Xinran’s latest book, Buy me the Sky, focuses on the effects of China’s one-child policy, considering through extensive research the pressures and burdens faced by the only children born in China after 1979. In conversation with Stephanie Johnson, Xinran begins by giving the audience a nutshell run-down of mainland China’s political background. In 1979, when the one child policy was first introduced, there was widespread poverty throughout the country; the significant gap between the burgeoning population and the meagre food supply meant that the policy was initially received well by city dwellers. However, in rural communities, where families had long-held cultural beliefs in particular traditional family structures, and relied on the labour of their sons and daughters, the policy was met with fierce opposition. Despite years of protest—the peasantry made up over 85% of China’s population at the time—the policy went ahead. This was, as Xinran puts it, a “180 degree turnaround” from Mao’s regime, during which people had been encouraged to have as many children as possible. There was no formal governmental support to see families through this change, and people were entirely unprepared for the social and cultural transformations that would begin to emerge as a result of the policy.

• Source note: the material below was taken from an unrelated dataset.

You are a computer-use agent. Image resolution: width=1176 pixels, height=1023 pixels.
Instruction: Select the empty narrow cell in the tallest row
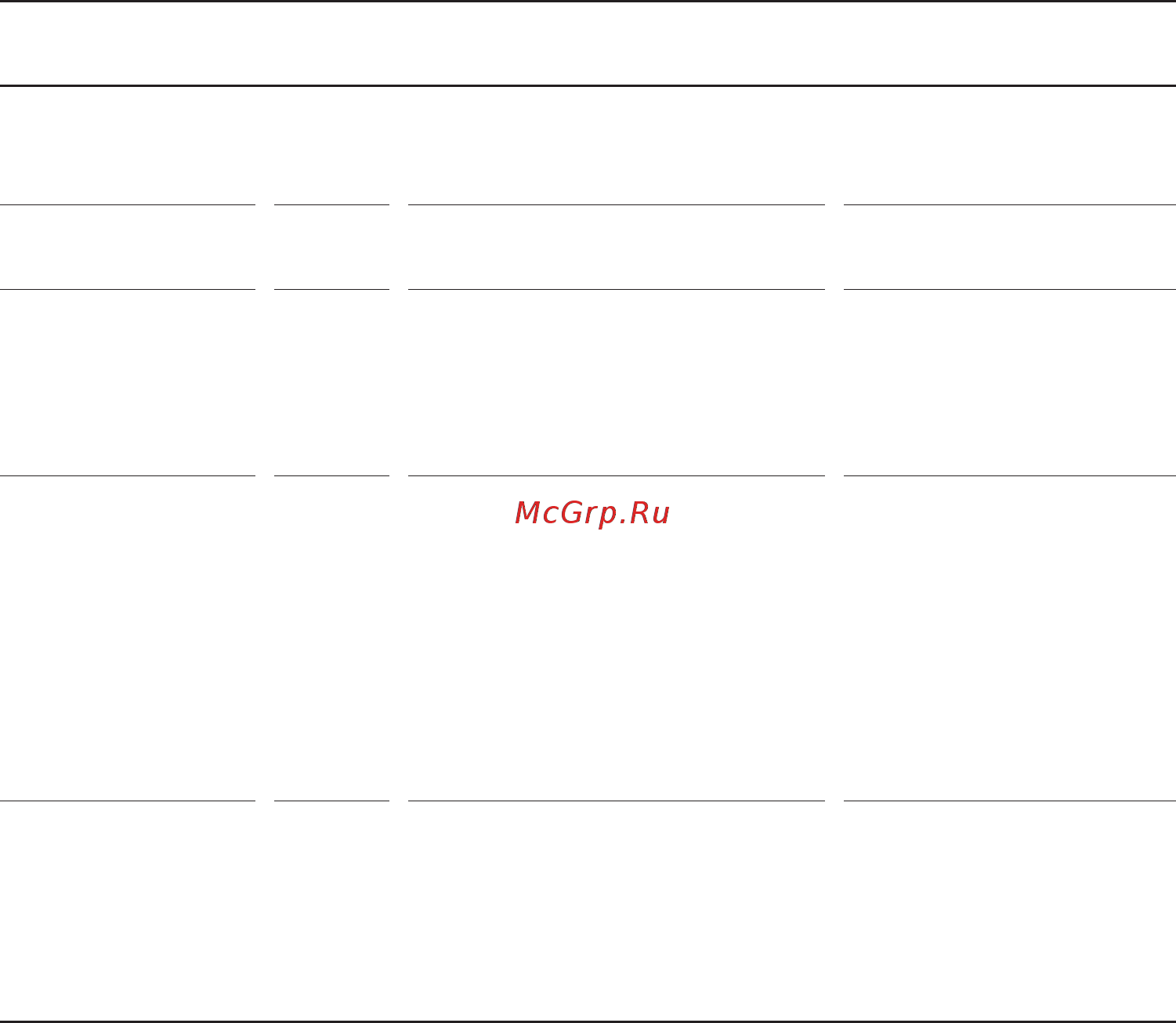pyautogui.click(x=331, y=638)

Xinran goes on to tell the story of a young woman who she met in Auckland. The woman, who Xinran refers to as the Golden Swallow, is part of the one child generation. A woman in her early twenties, the Golden Swallow had never touched a knife, never cooked, cleaned, or had a job. As a precious only child, she had been so coddled by her parents that she was completely ill-equipped to deal with the world on her own. Sent to New Zealand alone to take a University course in Management, the Golden Swallow’s helplessness turned into anger. “My mum brought me up like a pet,” she had told Xinran, who grimaces as she continues: “she cut herself off from her mother. Never spoke to her again.” This sort of story, she says, is becoming increasingly commonplace in China.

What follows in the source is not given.